3614. Process String with Special Operations II

You are given a string s consisting of lowercase English letters and the special characters: '*', '#', and '%'.

You are also given an integer k.

Build a new string result by processing s according to the following rules from left to right:

• If the letter is a lowercase English letter append it to result.
• A '*' removes the last character from result, if it exists.
• A '#' duplicates the current result and appends it to itself.
• A '%' reverses the current result.

Return the kth character of the final string result.
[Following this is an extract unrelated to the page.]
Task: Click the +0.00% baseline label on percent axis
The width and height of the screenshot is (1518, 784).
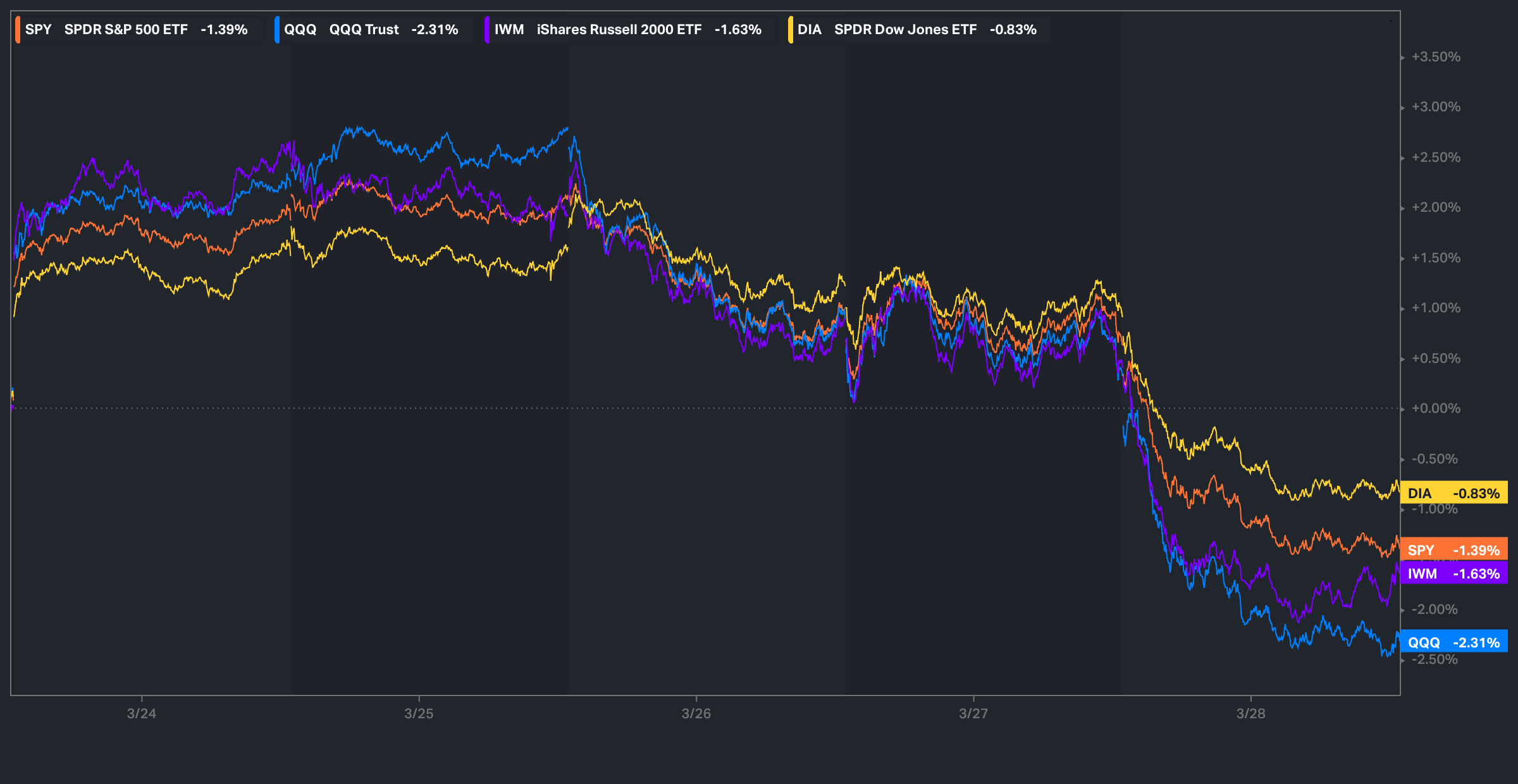Action: click(x=1436, y=408)
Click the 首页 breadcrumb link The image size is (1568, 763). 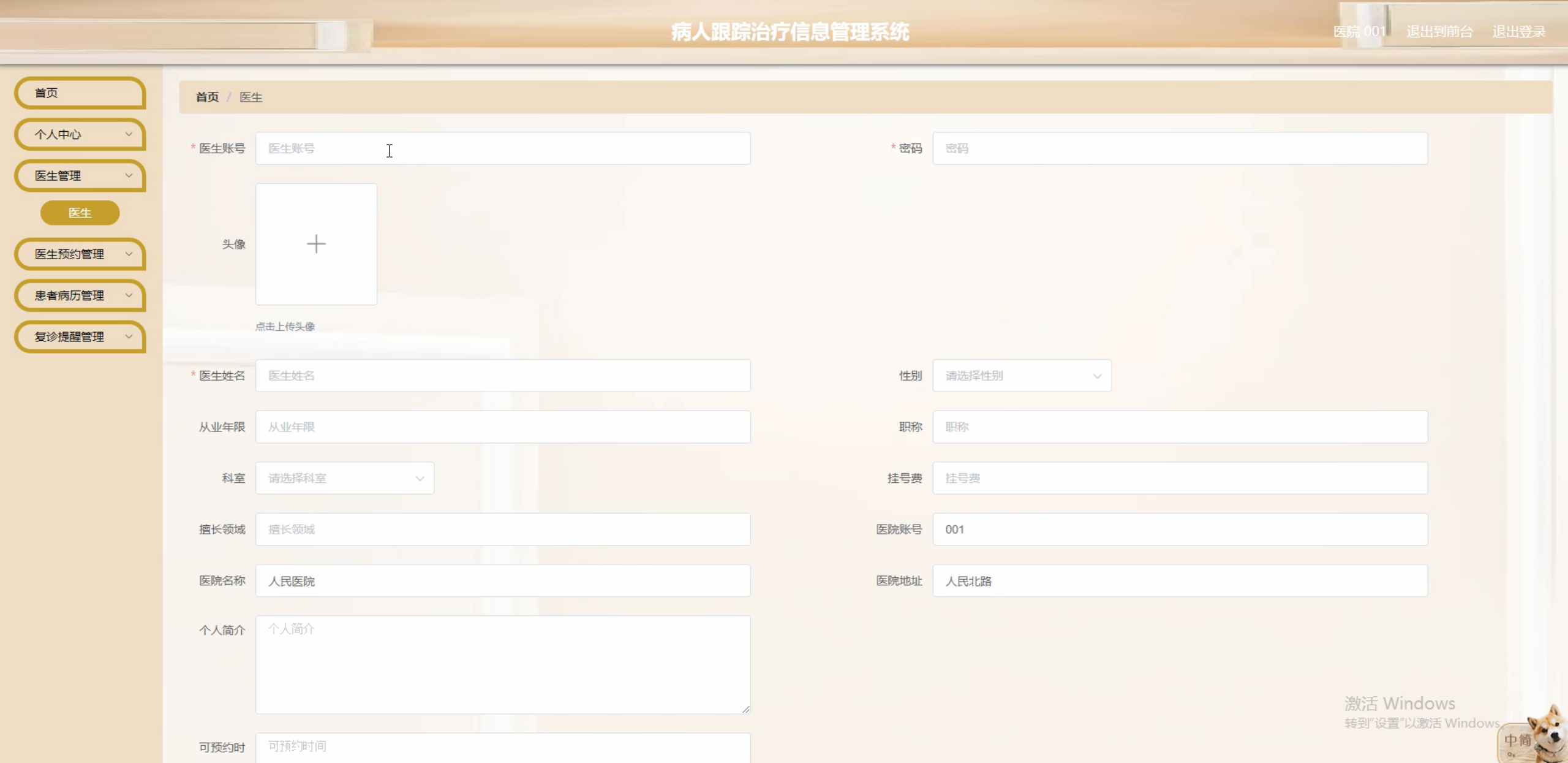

If k is out of the bounds of result, return '.'.

class Solution {
public:
    char processStr(string s, long long k) {
        long long len = 0, ma = 4e18;
        vector<long long> lens;
        for(auto& ch : s) {
            if(isalpha(ch)) len++;
            else if(ch == '*') len = max(len - 1, 0ll);
            else if(ch == '#') len = min(len * 2, ma);

            lens.push_back(len);
        }

        if(len <= k or len == 0) return '.';

        for(int i = s.length() - 1; i >= 0; i--) {
            if(isalpha(s[i])) {
                if(lens[i] - 1 == k) return s[i];
            } else if(s[i] == '#') {
                k = k % (lens[i] / 2);
            } else if(s[i] == '%') {
                k = lens[i] - k - 1;
            }
        }
        return '#';
    }
};